Sorelle Clarisse del Monastero S. Chiara di Milano

Noi, sorelle del monastero di Milano, stiamo vivendo questi giorni con un profondo senso di partecipazione e di condivisione della sofferenza, del dolore, della fatica e del disagio di tutti.
È una condivisione a livello concreto, in quanto cittadine chiamate a vivere con responsabilità le indicazioni che ci vengono date dalle istituzioni, per quanto consapevoli che esse limitino e stravolgano in una maniera sicuramente meno consistente la nostra vita già ordinariamente “rinchiusa”.
Soprattutto è una partecipazione solidale al dolore di tante persone e famiglie toccate dal contagio. Cerchiamo, da sorelle povere, di ospitare nella nostra preghiera la sofferenza di chi sta male, così come l’angoscia di chi non può stare vicino ai propri cari che stanno male o che muoiono negli ospedali e la preoccupazione per i genitori anziani o i nonni nelle case di riposo. Ricordiamo quanti stanno dando il meglio di sé nella cura, nel servizio, nella disponibilità, nella ricerca scientifica, con passione e dedizione, con generosità e disponibilità, e i governanti chiamati a prendere decisioni in questo momento grave. Cerchiamo di lasciare che la nostra preghiera sia abitata dalla preoccupazione di chi non può lavorare, di chi si sente impotente davanti a difficoltà tanto grandi. Ricordiamo tante famiglie che sperimentano tutta la fatica per la gestione di parenti disabili o bisognosi di cure, che non possono ora ricevere aiuto, e la tensione di riorganizzazioni domestiche e di convivenze difficili. Affidiamo alla tenerezza del Padre tanti anziani soli, chiusi nei loro appartamenti, o tanti poveri che vivono sulle strade, maggiormente esposti e nella difficoltà, ora, a poter ricevere un aiuto concreto nel loro bisogno.
Condividiamo, in questo tempo di una quaresima così particolare, la fatica di tanti credenti che non possono partecipare all’Eucaristia: anche noi, in segno di condivisione con tutto il popolo di Dio, non celebriamo la messa in comunità. La preghiera liturgica diventa così lo “spazio” in cui, nella comunione nel Signore Gesù, ci ritroviamo, fratelli e sorelle in cammino sulla medesima strada.

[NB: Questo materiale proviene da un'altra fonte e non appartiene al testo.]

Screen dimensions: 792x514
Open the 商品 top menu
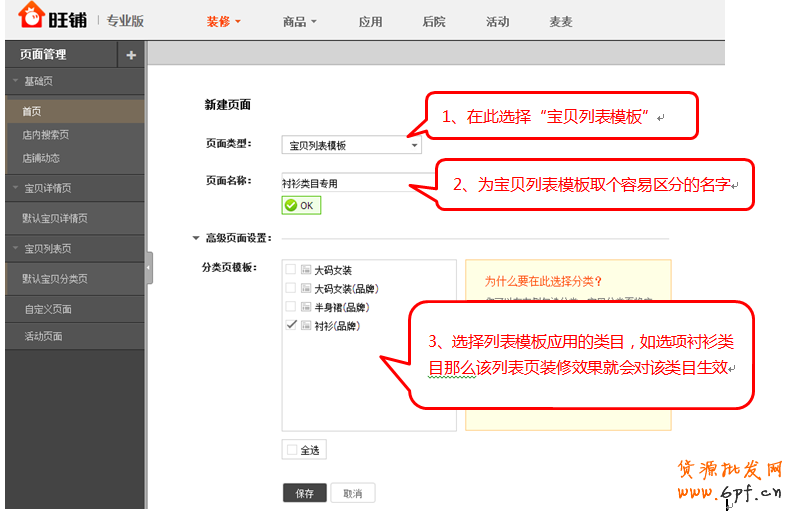(x=299, y=21)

La preghiera, inoltre, diventa ancora una volta l’angolo prospettico da cui provare a leggere questi giorni che viviamo. Giorni che impongono una sosta, che ci stanno fermando. Custodiamo la speranza che questa situazione possa diventare occasione per crescere tutti nella consapevolezza di ciò che è davvero essenziale e che abitiamo una casa comune, siamo tutti interconnessi e quello che succede all’altro mi riguarda e mi coinvolge. Non ci sono confini, barriere, muri: possiamo solo collaborare insieme per abitare con responsabilità la nostra terra.
Possiamo lasciare che questa situazione ci insegni a ritrovare alcune coordinate fondamentali della nostra vita, a riguadagnare il senso più profondo della nostra umanità, a fare i conti con la realtà del limite, che non dobbiamo ignorare. Limite che appartiene alla nostra stessa natura, al nostro essere creature. Non possiamo fare tutto, controllare tutto, gestire tutto. Non possiamo rimuovere la morte.
Possiamo abitare questi giorni lasciandoci attraversare dal dono di una comunione più grande, di una consapevolezza più profonda.
Senza dimenticare le tante altre tragedie che, nonostante l’epidemia e accanto ad essa, continuano a coinvolgere e sconvolgere la vita di tante persone: il dramma dei fratelli e delle sorelle della Siria e di tanti migranti, le sofferenze di chi abita paesi feriti dalla guerra, il grido di chi vive in terre segnate da carestie e siccità, e di chi fa quotidianamente i conti con quella cultura dello scarto che lascia loro solo poche e insufficienti briciole.